Mi hijastro me tomó aparte antes de nuestra boda y me susurró: “No te cases con mi padre”. Lo que me dio lo cambió todo.
La boda que nunca se celebró.
Cuando conocí a Daniel, hacía malabarismos con una manga pastelera, su teléfono y su cartera, claramente intentando arruinarle el día. Sus tarjetas de crédito estaban esparcidas por el suelo de una pequeña cafetería a las afueras de Brighton Hill. Me arrodillé para ayudarlo.
“Gracias”, dijo, sonrojándose. “Te prometo que no suelo ser tan desordenado”.
Sonreí. “No es nada. Al caos le gusta la buena compañía”.
Ese fue el principio.
Daniel tenía una textura delicada, como un faro para alguien acostumbrado a capear tormentas.
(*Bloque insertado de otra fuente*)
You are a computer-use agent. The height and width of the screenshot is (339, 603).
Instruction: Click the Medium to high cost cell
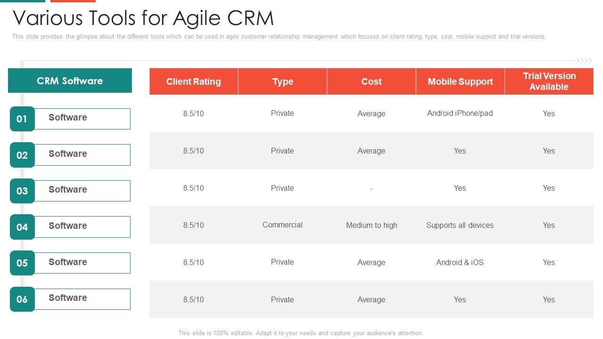pos(371,225)
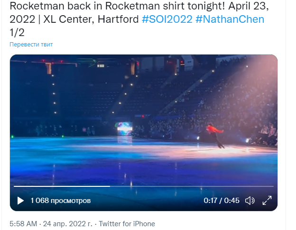Click the glowing scoreboard screen in the video
The height and width of the screenshot is (230, 296).
(x=125, y=128)
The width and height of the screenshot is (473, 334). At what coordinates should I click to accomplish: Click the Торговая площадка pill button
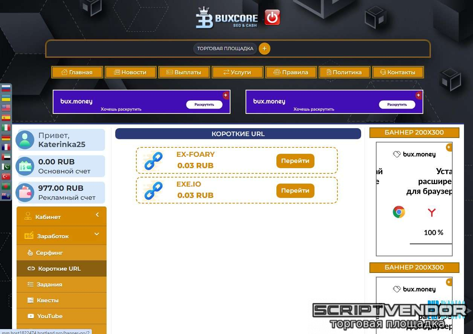(225, 49)
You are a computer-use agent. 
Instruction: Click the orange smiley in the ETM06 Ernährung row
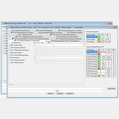[99, 64]
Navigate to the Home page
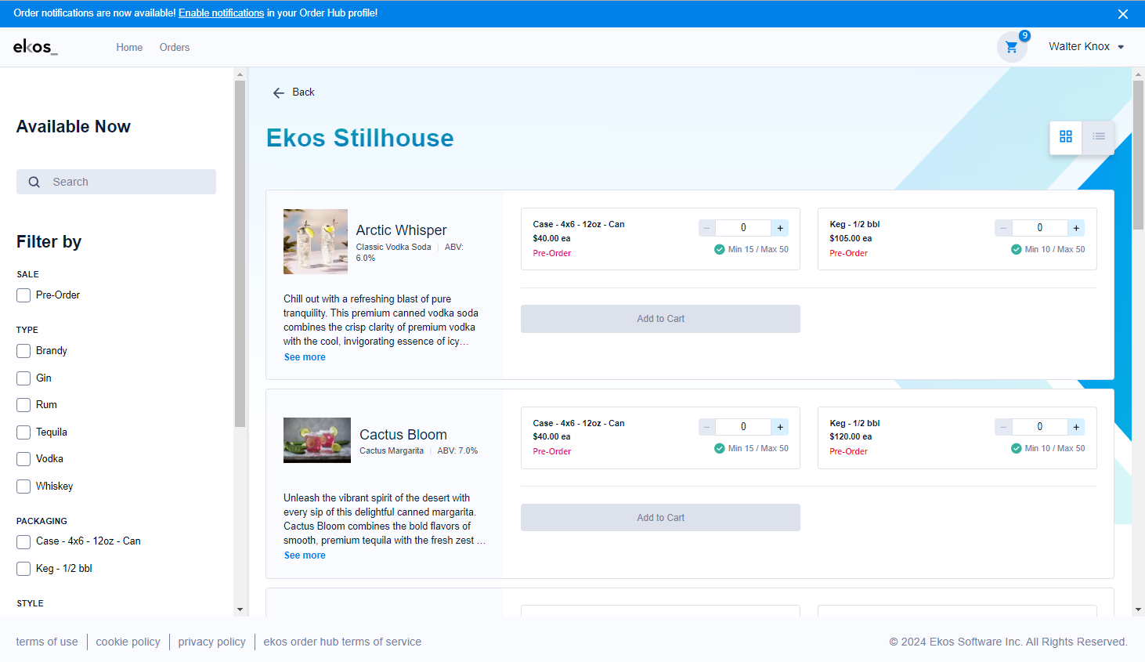This screenshot has height=662, width=1145. pos(129,48)
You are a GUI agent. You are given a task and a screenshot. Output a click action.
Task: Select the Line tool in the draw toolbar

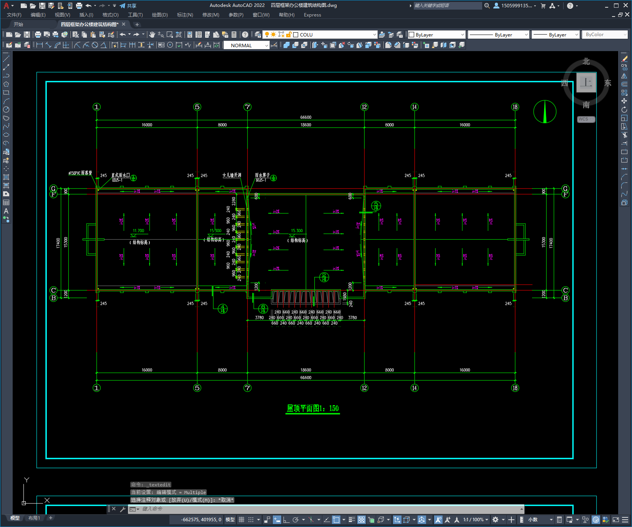[6, 59]
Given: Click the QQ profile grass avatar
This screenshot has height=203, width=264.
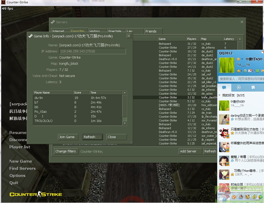Looking at the screenshot, I should 227,65.
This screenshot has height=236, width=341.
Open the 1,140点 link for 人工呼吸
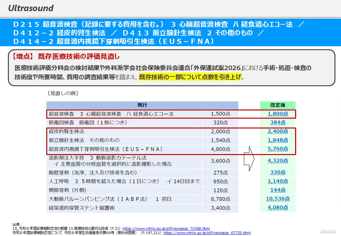point(278,181)
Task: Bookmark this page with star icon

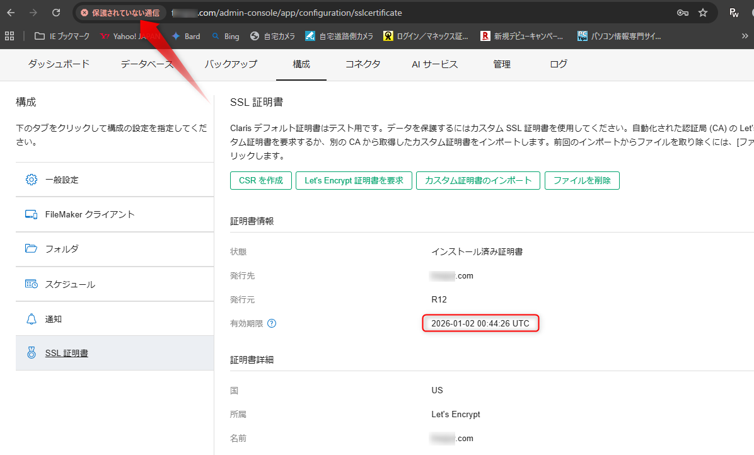Action: [703, 13]
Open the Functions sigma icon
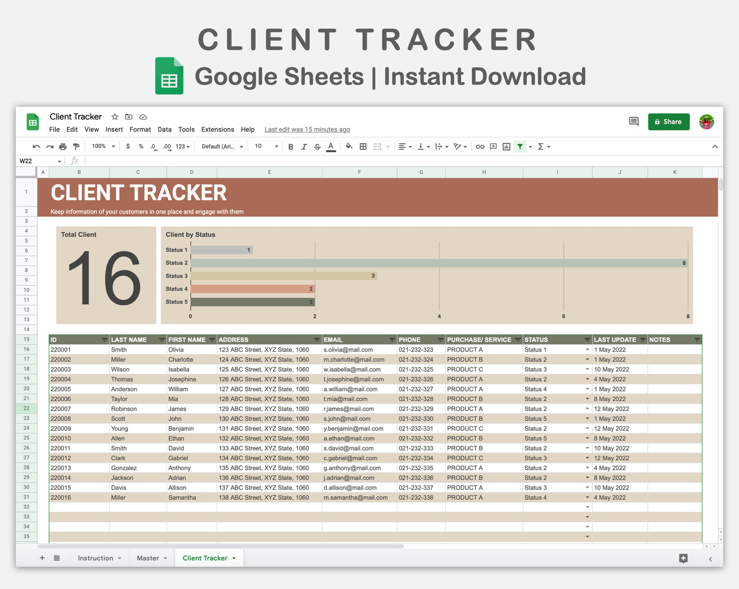Image resolution: width=739 pixels, height=589 pixels. pos(541,146)
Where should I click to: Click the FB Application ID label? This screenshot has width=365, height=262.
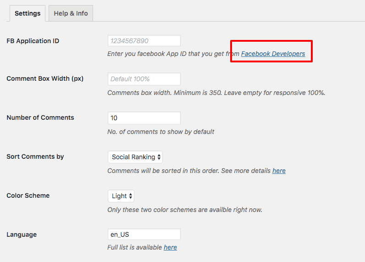point(33,41)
Recordó la canela de mi café con leche. Me preguntó si había llegado bien a casa. Nunca me dejó ganarme su calor.
Después de años con hombres para quienes el amor era como un período de prueba, Daniel se sentía seguro. Como estabilizado.
Después de tres citas, me dijo, mientras comíamos pasta: “Tengo un hijo. Evan. Tiene trece años. Su madre lo abandonó cuando tenía ocho. Hemos estado solos desde entonces”.
“Me gustaría conocerlo”, dije.
Sus ojos se iluminaron. “¿En serio? La mayoría de las mujeres tienen miedo”.
“No me presentaré”, bromeé. “A menos que me des una razón”.